The rebranding doesn’t signal any immediate changes in the patient experience, according to the company. Patients will have access to the same providers, locations and services as before. But for the long term, some expect Intermountain Healthcare’s entry into the community to be a game changer.
“I really do think they’re going to have a significant impact this decade,” said Dr. Michael Gardner, vice dean of clinical affairs for the UNLV School of Medicine. As a successful nonprofit with a reputation for quality care at an affordable price, “They have the ability to make investments for long-term change.”
The company has a reputation for innovation. For example, Intermountain “opened their own pharmaceutical company just so they could produce generic drugs to provide at a much lower cost to their patients, which is frankly amazing,” Gardner said.
He described Intermountain as “one of the premier health care organizations in the country,” along with Cleveland Clinic, Mayo Clinic, Kaiser Permanente and Geisinger Health System.
“Intermountain has got a national reputation for excellence,” agreed Doug Geinzer, who until several month ago served as CEO of Las Vegas HEALS, a coalition of medical and wellness industry professionals, organizations and institutions.
Where medical care in Las Vegas can be “highly fragmented,” Intermountain is known for an integrated system that provides greater continuity of care, said Geinzer, who now serves as a strategic adviser to Las Vegas HEALS.
Intermountain Healthcare is made up of 24 hospitals, 215 clinics and a medical group of 3,000 physicians, physician assistants and nurse practitioners, including its Nevada assets, the company’s 2019 community report said. With 42,000 employees, it is the largest employer in Utah.
It was formed in 1974 to operate a chain of hospitals owned by the Mormon church.
“I think that over time … we’re going to have more investment opportunity to grow and provide more services, and more opportunities to leverage the deep clinical expertise that exists in Utah,” said Mark Price, president of Nevada operations.
Intermountain is looking for gaps to fill in Southern Nevada’s health care delivery system. When it determined that there was no pediatric neurosurgeon in Southern Nevada, it partnered with Sunrise Hospital to provide one from its children’s hospital in Salt Lake City, said Rob Allen, Intermountain’s senior vice president and chief operating officer.
The company also fills gaps in areas other than health care delivery.

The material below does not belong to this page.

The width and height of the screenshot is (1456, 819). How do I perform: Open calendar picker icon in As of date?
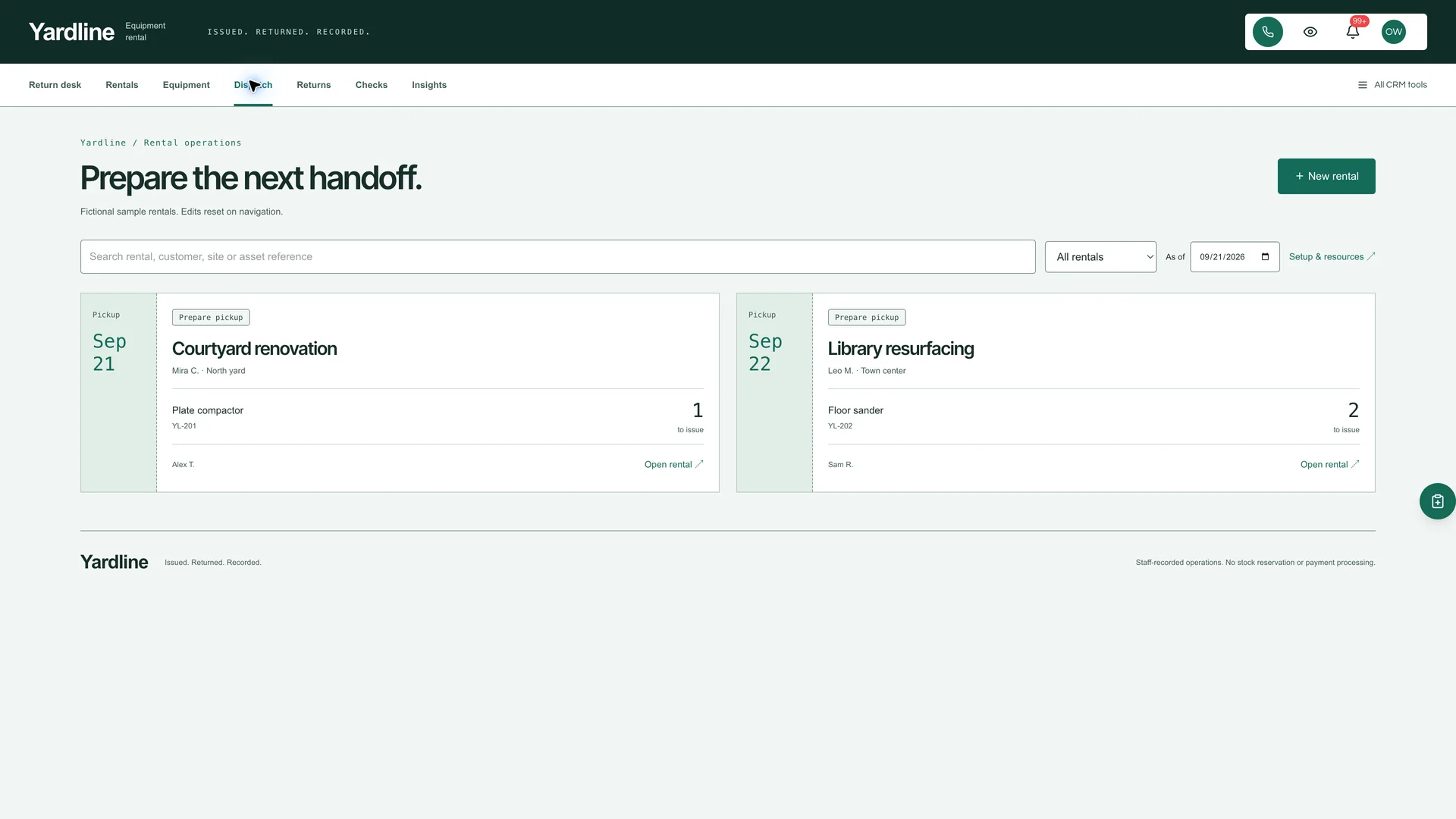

When it saw that seniors weren’t leaving their houses to buy groceries during the pandemic, it partnered with other community organizations to arrange food delivery, the officials said.
Intermountain is known for having a robust telehealth program, which it has expanded during the pandemic.

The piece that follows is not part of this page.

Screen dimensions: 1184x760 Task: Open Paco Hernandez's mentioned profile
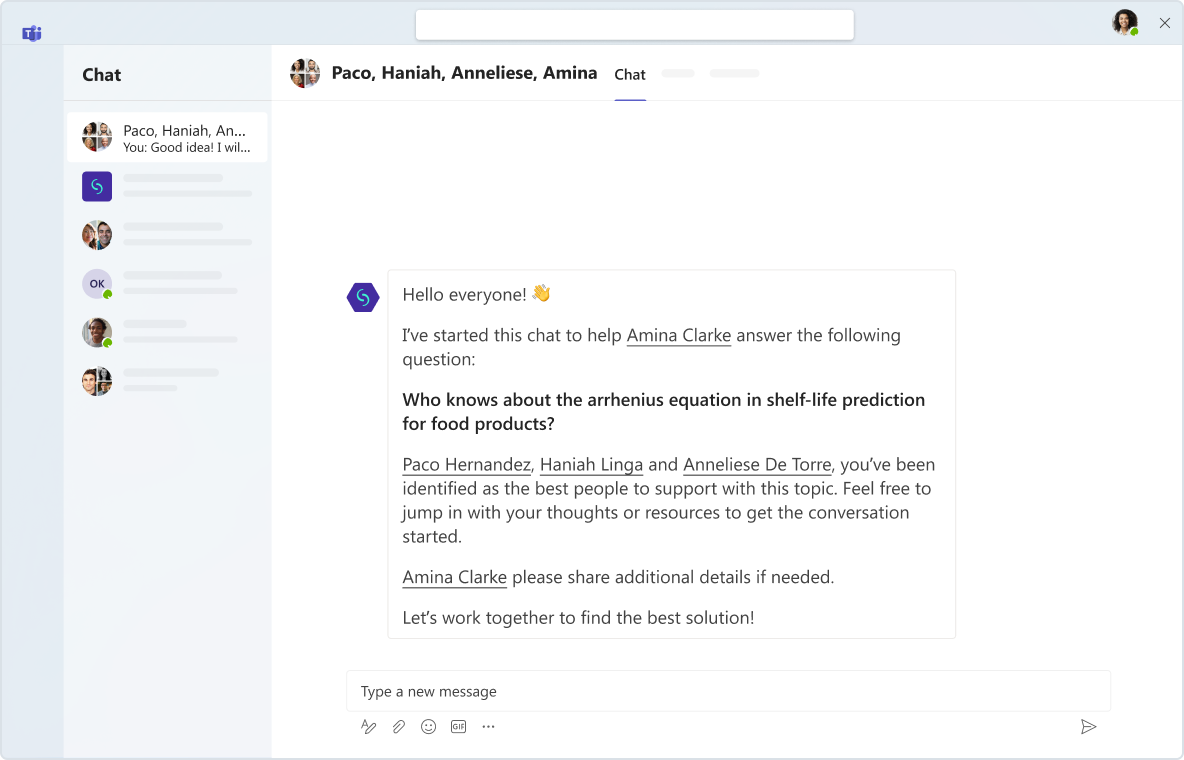[x=466, y=465]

“Intermountain in Utah had gone very, very deep into telehealth for a long period of time,” Price said. As telehealth ramped up in Nevada, the Utah team “helped us really think about what are the best ways to deploy it to a much larger population and get the most effectiveness out of using those services, and then also understand, what are the limitations?”
The company aims to increase service to to underserved areas of the community.

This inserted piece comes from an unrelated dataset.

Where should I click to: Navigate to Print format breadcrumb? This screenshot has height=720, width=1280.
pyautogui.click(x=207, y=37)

“As a country there are problems with health equity, and we want to be part of the solution in Southern Nevada,” Price said.
Last year, Intermountain entered into a founding sponsorship deal with the Raiders as the NFL team was relocating to Las Vegas. The deal gave it naming rights to the team’s headquarters and practice center in Henderson, The Intermountain Healthcare Performance Center, which opened last week. The deal also named Intermountain as the official health care partner of the Raiders and a founding sponsor of Allegiant Stadium.
“These are big commitments that we’re making,” Allen said. “We’re committed for the long haul.”